Stated task 1 | Print everything from "After factoring, we" down to "and 180 degrees." in the thread on solving a trig equation.
Stated task 2 | In the thread on solving a trig equation, rewrite the reply beginning "We then divide" as a short list that keeps its main facts.
Stated task 3 | In the thread on solving a trig equation, at which angles does the reply say tan x equals 0?

Excerpt to read |
Nathalie Fields

2022-07-25

Solve the equation on the interval $\left[0,2\pi \right]$
$\mathrm{tan}2x-\mathrm{tan}x=0$

Izabelle Frost

Expert

We then divide $\mathrm{tan}2x$ and $\mathrm{tan}x$ by what has been taken out or $\mathrm{tan}x$.
After factoring, we get this trig equation in factored form:
$\mathrm{tan}x\left(\mathrm{tan}x-1\right)=0$
We have two factors and they are:
$\mathrm{tan}x$ and $\mathrm{tan}x-1$
Set each factor to zero just like you did in algebra 1 andsolve for the given trig function.
$\mathrm{tan}x=0$
When does $\mathrm{tan}x=0$?
$\mathrm{tan}x=0$ at 0 degrees (the same as 360 degrees) and 180 degrees.

Stored records |
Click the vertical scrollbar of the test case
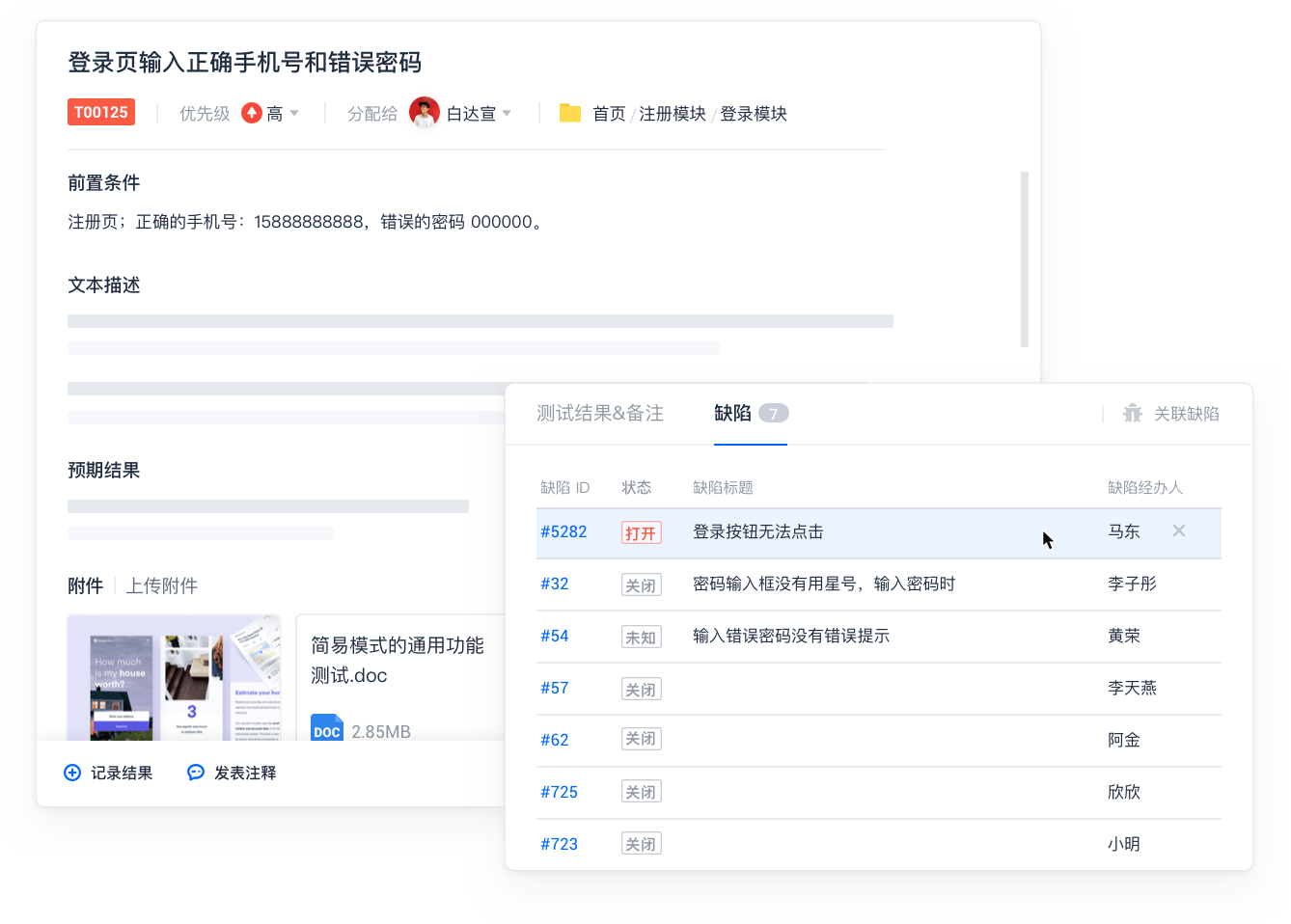 click(1024, 258)
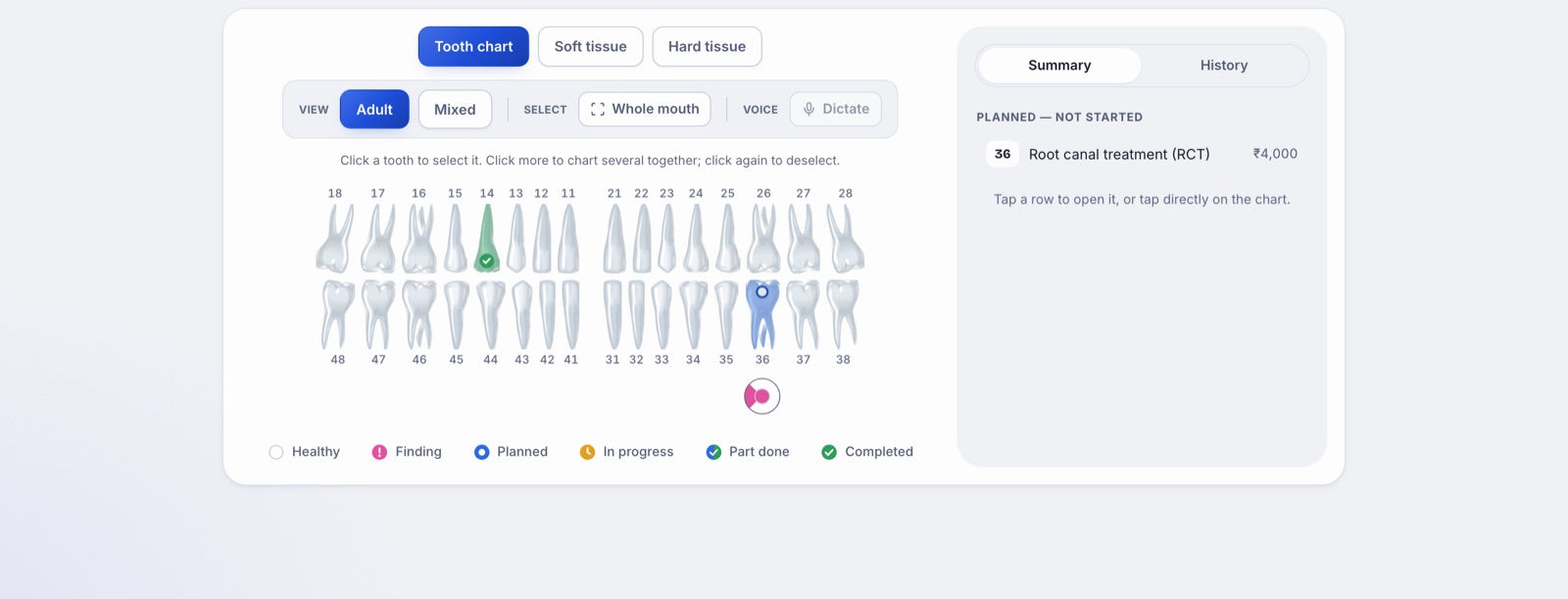Select wisdom tooth 38
Image resolution: width=1568 pixels, height=599 pixels.
(843, 315)
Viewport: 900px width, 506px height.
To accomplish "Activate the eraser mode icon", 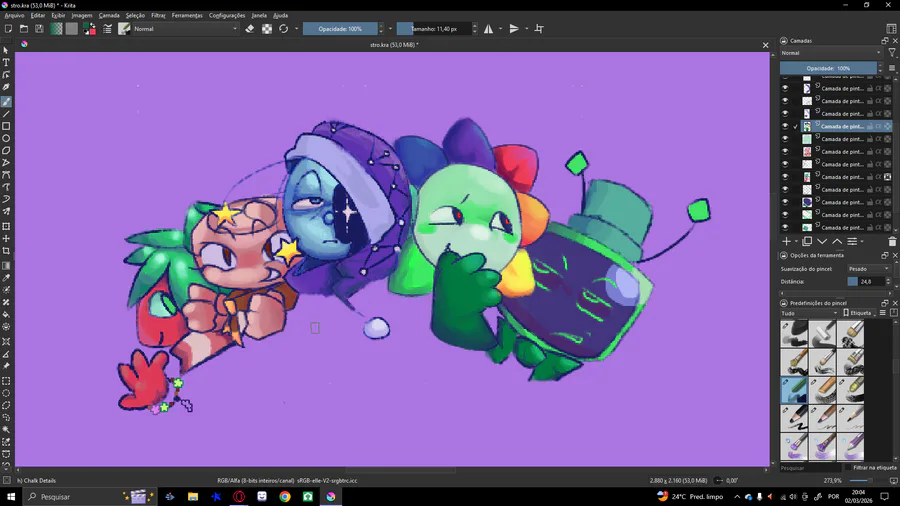I will coord(250,29).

Written solution 1 |
After factoring, we get this trig equation in factored form:
$\mathrm{tan}x\left(\mathrm{tan}x-1\right)=0$
We have two factors and they are:
$\mathrm{tan}x$ and $\mathrm{tan}x-1$
Set each factor to zero just like you did in algebra 1 andsolve for the given trig function.
$\mathrm{tan}x=0$
When does $\mathrm{tan}x=0$?
$\mathrm{tan}x=0$ at 0 degrees (the same as 360 degrees) and 180 degrees.

Written solution 2 |
- Divide tan 2x and tan x by the factor taken out, tan x.
- The factored form is tan x(tan x − 1) = 0.
- The two factors are tan x and tan x − 1.
- Set each factor to zero, as in algebra 1, and solve for the trig function.
- tan x = 0 at 0 degrees (the same as 360 degrees) and at 180 degrees.

Written solution 3 | At 0 degrees (the same as 360 degrees) and 180 degrees.